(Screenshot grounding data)
↓
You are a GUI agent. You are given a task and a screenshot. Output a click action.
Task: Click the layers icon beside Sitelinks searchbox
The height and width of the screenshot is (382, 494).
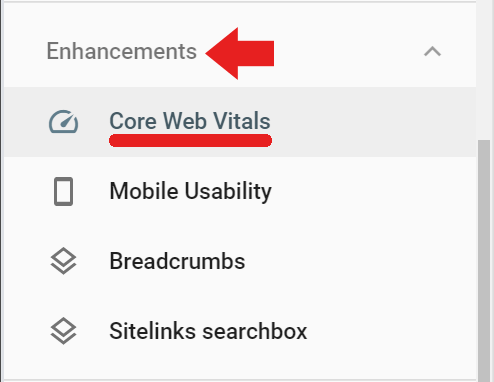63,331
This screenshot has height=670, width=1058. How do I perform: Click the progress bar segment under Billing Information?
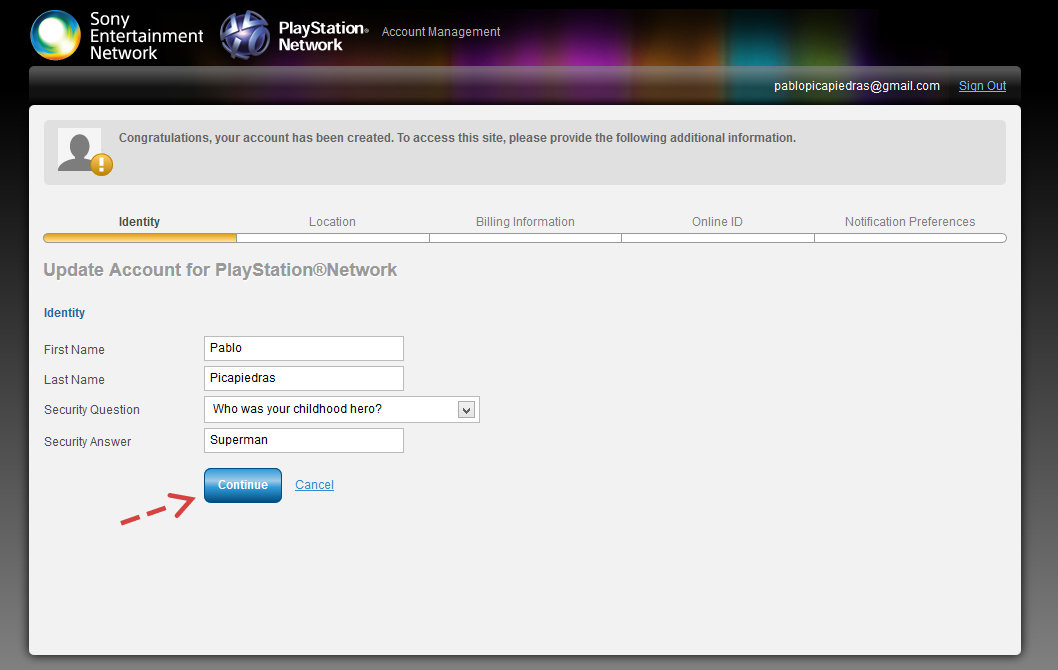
↑
» **Task directions**
Would you output each entry exactly and leave the pictures behind?

» **Solution for this exercise**
You are a GUI agent. You are given a task and a screenshot. Output a click action.
Task: Click the layers icon beside Sitelinks searchbox
The height and width of the screenshot is (382, 494).
63,331
This screenshot has height=670, width=1058. How do I perform: Click the progress bar segment under Billing Information?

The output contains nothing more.